A terceira espécie, objeto de estudo dos pesquisadores, é o Trinomys eliasi. Trata-se de um rato-de-espinho, um roedor mais relacionado ao grupo das capivaras do que ao dos ratos comensais com o homem (ratazana), conforme explica William. O rato-de-espinho, descrito pela professora Leila Maria em 1993, foi identificado pela primeira vez na restinga de Maricá, no Rio de Janeiro. A partir da análise do mapa da região, o mestrando aponta como o rato está sendo cercado: de um lado, a cidade cresce cada vez mais; do outro, resta ao Trinomys eliasi apenas o mar.

Apesar de ser uma Área de Proteção Ambiental (APA), o local está cada vez mais ameaçado pela urbanização. Como esse tipo de unidade de preservação é mais flexível do que um parque nacional ou uma reserva há uma proposta de construção de um resort onde hoje é restinga.

Com base nisso, em 2000, uma equipe de mastozoólogos da UERJ classificou essa espécie como “em perigo de extinção”. Contudo, essa classificação mudou quando alguns pesquisadores observaram ratos-de-espinho muito parecidos na reserva biológica, Poço das Antas, em Silva Jardim, e concluíram que se tratava da mesma espécie que ocorre na restinga de Maricá. Além desse caso, foi capturado um animal no Parque Nacional da Restinga de Jurubatiba, no norte fluminense. O caso de Jurubatiba é desconsiderado pela pesquisa, já que não possui um espécime testemunho, ou seja, um indivíduo que prove a existência de uma espécie.
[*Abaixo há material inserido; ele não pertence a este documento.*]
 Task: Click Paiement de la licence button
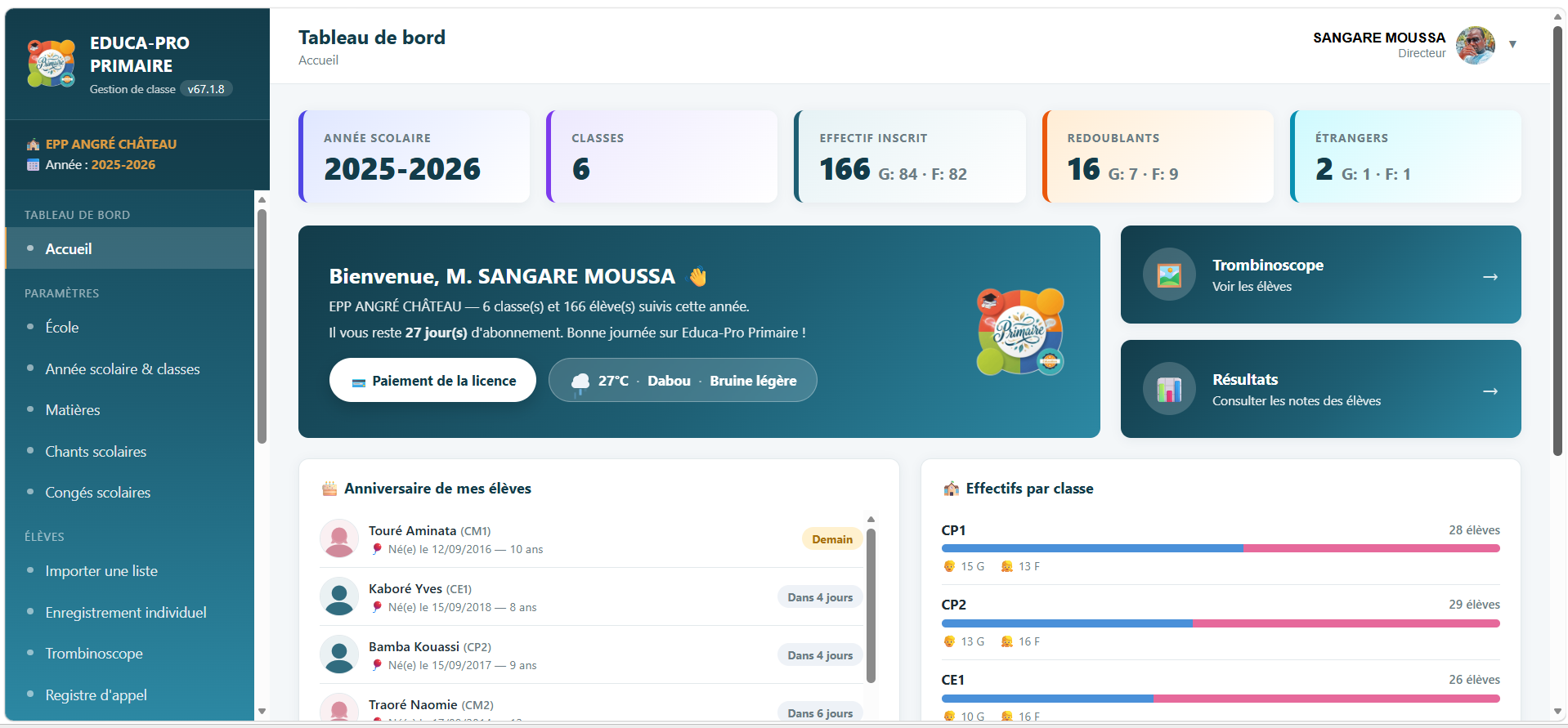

Com a possibilidade de o Trinomys eliasi ocorrer fora da restinga de Maricá, concluiu-se que os esforços para preservar a área não deveriam ser tão intensos, já que o animal ocorria em outra área. Com isso, o grau de ameaça do roedor caiu de “em perigo” para “vulnerável”. A proposta do trabalho de William Tavares é avaliar a variação entre as formas de ratos-de-espinho de Maricá e Poço das Antas. Deste modo, o aluno pôde demonstrar que o rato encontrado em Poço das Antas não é idêntico ao de Maricá. Como parte de sua monografia de conclusão de curso, o zoólogo valeu-se de espécimes de ratos-de-espinho depositados na coleção de mamíferos do Museu Nacional da UFRJ e foi a Maricá e a Poço das Antas para comparar as populações desta duas áreas.

Para um olhar desavisado, trata-se do mesmo animal, mas para os especialistas, diversas diferenças podem ser encontradas entre as duas populações. “Começamos a notar diferenças. Por exemplo, se observarmos com calma, as medidas de certas estruturas do crânio são diferentes. Além disso, a cor do pêlo também é bem diferente”, lista William Tavares.

Segundo os especialistas, para determinados grupos de roedores, a coloração dos pêlos é bem mais significativa do que para um cão, por exemplo, em que a mesma espécie apresenta variações significativas de indivíduo para indivíduo na cor do pêlo.

— O conjunto de características do animal encontrado em Maricá é bastante diferente das características do rato de Poço das Antas. Isso faz a gente pensar que, provavelmente, eles não fazem parte da mesma espécie — considera Leila Maria. “Além disso, o fato de eles ocorrerem em ambientes completamente distintos (restinga e floresta de baixada) também pode ser considerado bastante relevante para essa diferenciação”, complementa William.

Objetivos da pesquisa

Apesar de não trabalharem efetivamente na preservação dos animais, a idéia dos pesquisadores é promover a revisão dos conceitos de preservação para esses grupos de roedores, a partir das evidências coletadas. “Um importante papel dos taxonomistas, sejam zoólogos ou botânicos, embora não apareça na TV, é apontar o caminho por onde os trabalhos de conservação devem seguir”, finaliza William Tavares.